### 任务列表
1/ 在关于行政法治理念变迁的选段中,现代福利行政对应的是哪一种服务行政理念?
2/ 接着关于行政法治理念变迁的选段往下续写。

摘要:中国步入行政法治社会,还需要经历一个较长的过程,因为法治理念的形成、实践模式的建构和实施都 不是短期所能完成的。但有形的具体制度建设是影响无形的观念形成的基础条件。中国行政法治制度建设适时回应了时代赋予的发展契机,打开了改革攻坚的一个新的突破口,使我们得以站在时代的高度不断创新和完善。
关键词:行政法治;理念;模式;制度建设
一、西方行政法治理念的社会变迁
行政法治最早发轫于西方发达资本主义国家,它的发展基本上和资本主义社会发展的历史阶段相吻合,并且迄今为止也以这些国家较为完备。西方曾经历了由农业社会、工业社会、信息社会和知识社会的变迁,并相应地出现了“传统警察行政”和现代福利行政,两相对比可以看出,行政法治理念与原则的演变。“传统警察行政”(夜警察国家)产生的背景是人民刚刚脱离专制国家的束缚,采取放任主义,重视自由权、生命权、财产权的保障。国家的主要任务是维护国家安全和社会稳定,行政功能很小,仅做公民无法独立完成或不愿意做的事项,所以有“管的最少的政府就是最好的政府”的理念。现代福利行政(福利国家)产生的背景是“夜警察国家”放任主义造成的社会经济秩序混乱和对自由平等的不完全保障,需要国家力量介入社会,以纠正社会的非正义现象。国家的主要任务是经济宏观调控和制度设置,为经济和社会发展提供各种服务,因而有“最好政府,最多服务”的服务行政理念。前者强调的只是政府形式上遵守法律,行政被严格的限制在法律规定的范围内,对法律本身的价值判断及行政的能动性却没有给予应有的重视,所以只是形式主义的行政法治;后者不仅强调依照法律制约行政,同时也给予行政以较大的自由裁量权,包括赋予行政立法权,鼓励行政创新等,更注重法的一般精神和原则,使现代行政更好地适应日新月异的社会发展变化,因而是实质主义行政法治。可以看出,西方近代形式法治发展到现代实质法治,控制权力始终是一个不变的主题,只是控制方式发生了深刻的变化。以此参照我国社会转型期公共政策中“越位”与“缺位”并存的现象,行政中还存在的机械执行现象及行使自由裁量权又往往缺乏相应制度规范的现象,都显示出规范的具体制度建设对我国当代行政法治现代化的重要意义。

### 所示各行

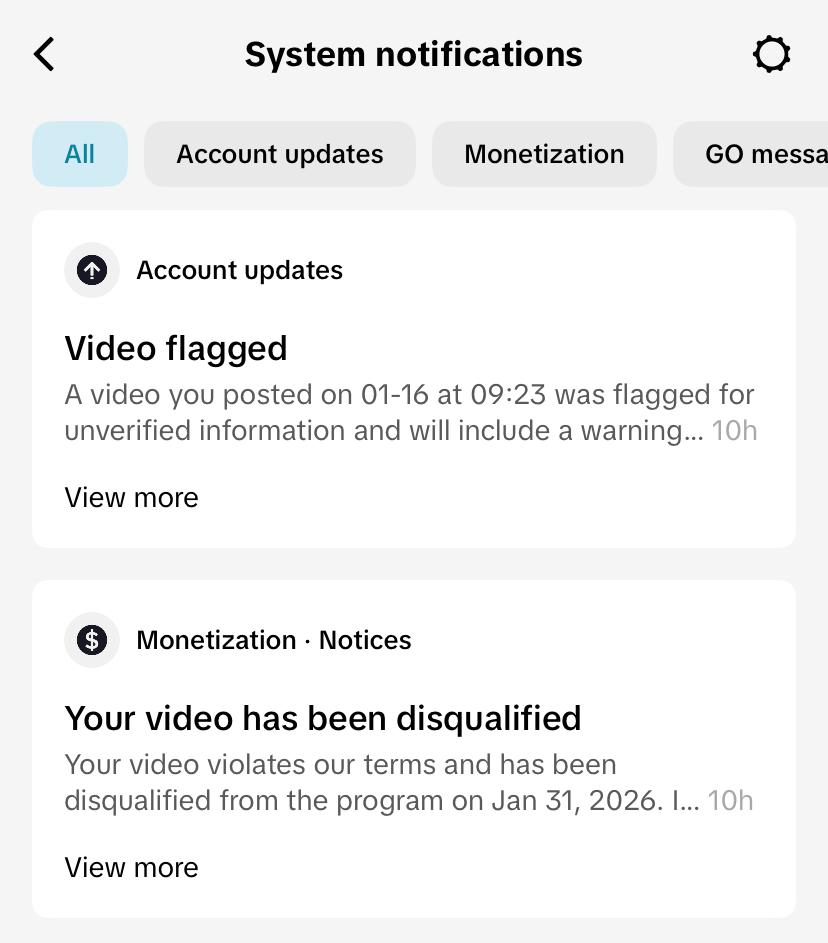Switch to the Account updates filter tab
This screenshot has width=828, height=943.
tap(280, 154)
---
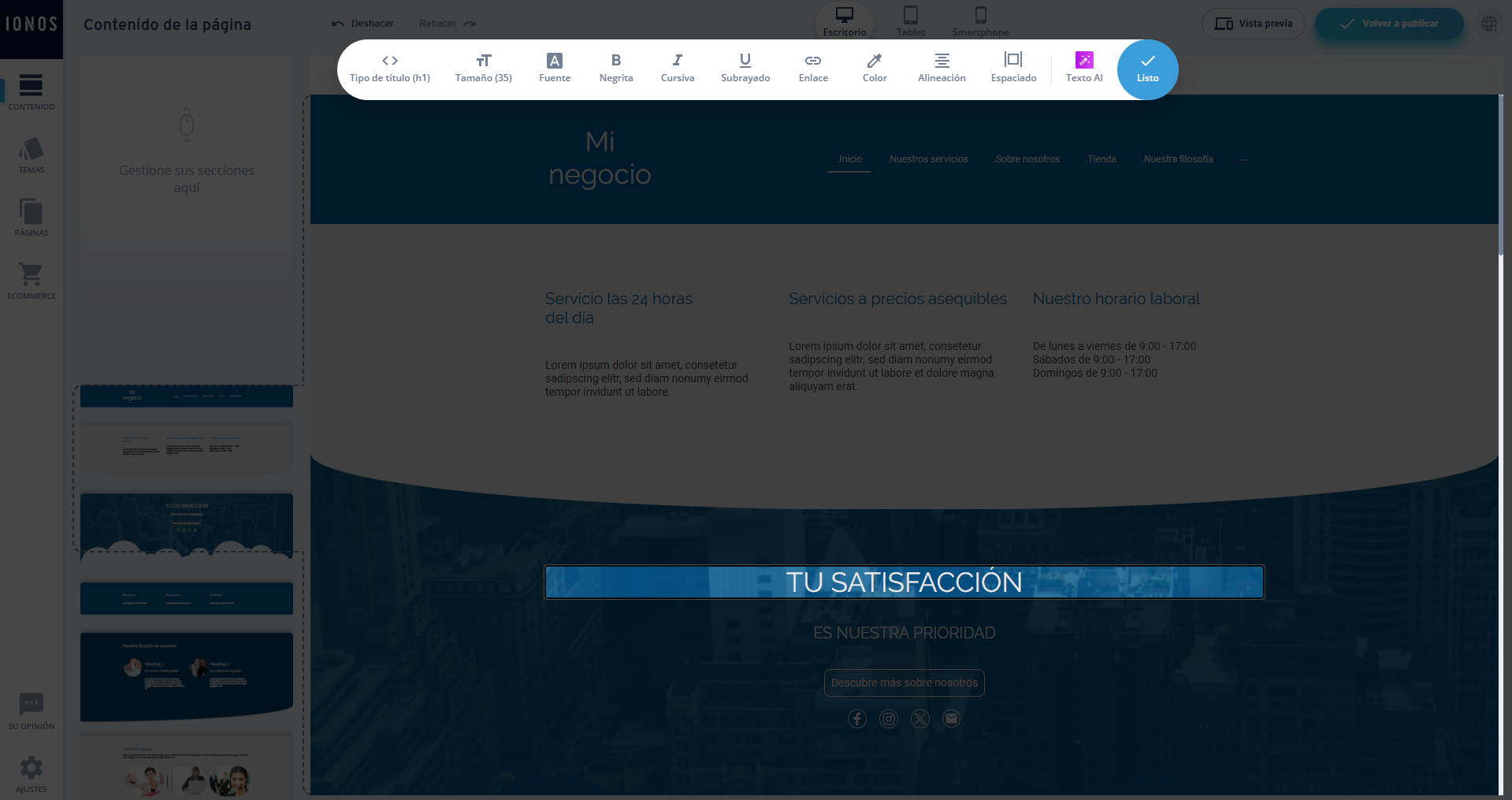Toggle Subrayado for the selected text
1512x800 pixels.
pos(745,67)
--
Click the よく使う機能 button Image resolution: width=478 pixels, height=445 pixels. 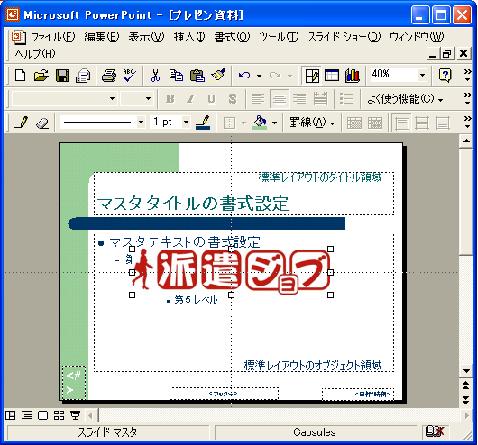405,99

### 答案列表
1/ “最好政府,最多服务”的服务行政理念。

2/
二、法治理念本土化冲突探源
古往今来对法治的描述有很多,最早明确提出法治概念并给予具体阐述的是古希腊学者亚里士多德,他描述的法治理想化状态是:已制定的法律获得普遍的服从,大家所服从的法律本身是制定的良好的法津①。用今天的话说,亚里士多德的法治观包含三个要件:有法可依;可依之法为良法;法被普遍遵循。法治作为人类思想史中最古老的理念之一,被反复地作为人类在面对现实或想象的社会生活难题时的“良药”。中国现代化进程中的精英人士正是认识到民主与法治作为经济发展的上层建筑,是社会发展的必然趋势,因而把它作为一种理想的观念来追求,以符合世界潮流的制度来移植推广,期望以此改造落后的社会现实。在本土化过程中,法治有时也被看作是解决中国许多问题的“灵丹妙药”,认为它会创造更大的可预测性和透明度,可以降低个人权利受政府权力所左右的变数,可以遏止权力腐败。然而,在实践中,我们又无法摆脱传统文化意识观念对现代法治建设的束缚与影响,因而导致了理性认识与实际状况的矛盾冲突。一方面,人民当家作主的国家本质和社会主义市场经济体制,要求政府行使行政权力必须依法,政府的公共活动必须符合人民的利益和要求;另一方面,正如邓小平同志所指出的:在我国“当前也还有一些干部,不把自己看作是人民的公仆,而把自己看作是人民的主人,搞特权、特殊化……。”②这种特权的突出特征就是在处理法律与权力的相互关系时,不是法律支配权力,而是权力支配法律,把权力凌驾于体现广大人民意志和利益的法律之上。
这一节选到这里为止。